Data for this exercise>
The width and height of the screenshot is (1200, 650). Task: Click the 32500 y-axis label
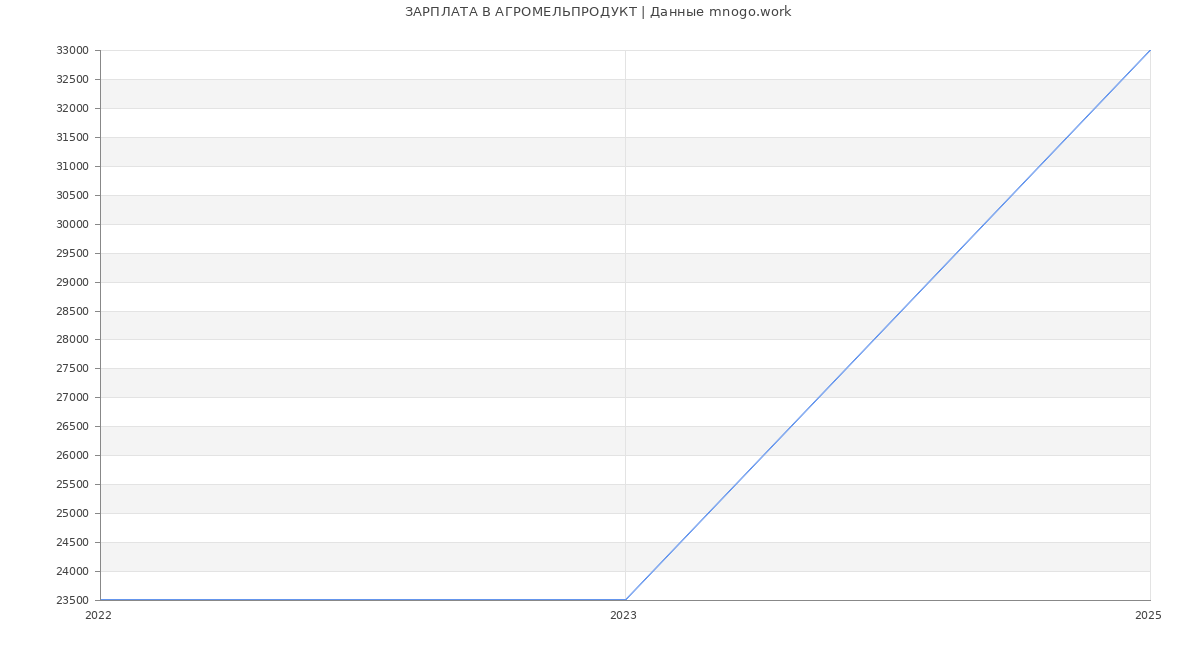click(x=72, y=80)
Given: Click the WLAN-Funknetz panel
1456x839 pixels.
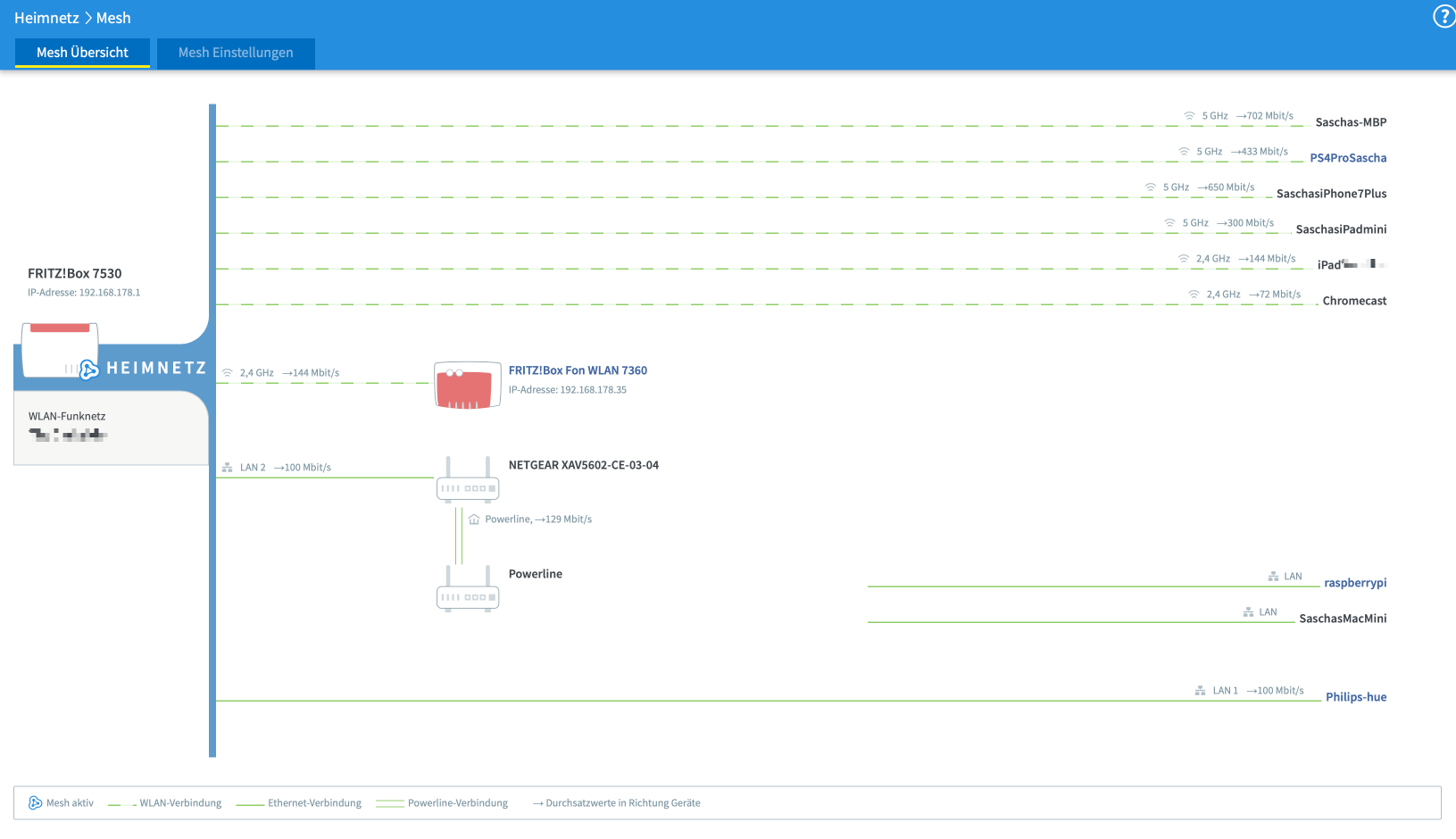Looking at the screenshot, I should (x=111, y=427).
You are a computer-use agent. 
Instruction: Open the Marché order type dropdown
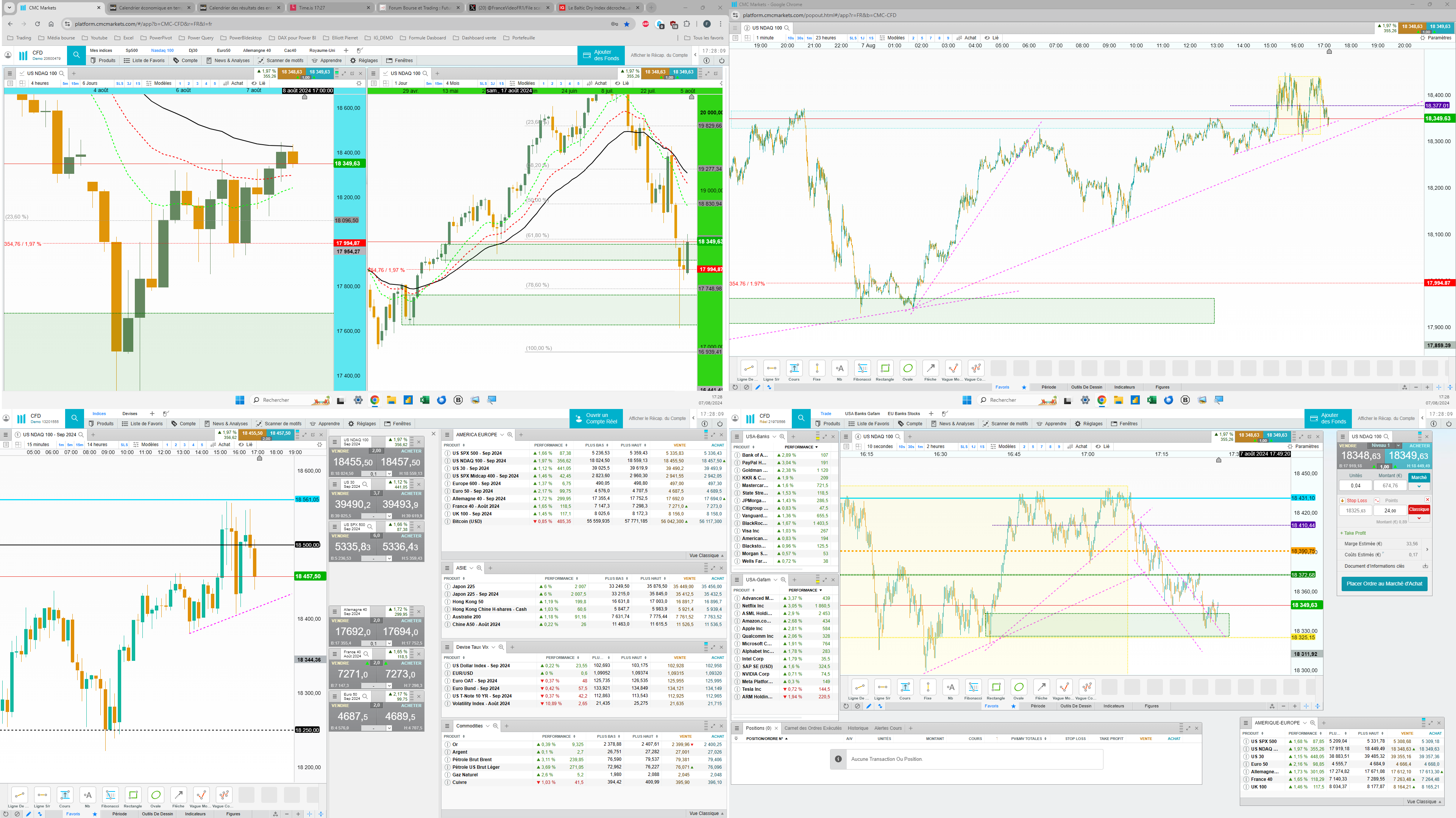click(1419, 486)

Short task>
Reproduce the records above verbatim, omitting the pictures.

The output>
The width and height of the screenshot is (1200, 650). Task: Click the 32500 y-axis label
click(x=72, y=80)
Given: Click the WLAN-Funknetz panel
1456x839 pixels.
Looking at the screenshot, I should (x=111, y=427).
You are a computer-use agent. 
Instruction: Open the Marché order type dropdown
click(1419, 486)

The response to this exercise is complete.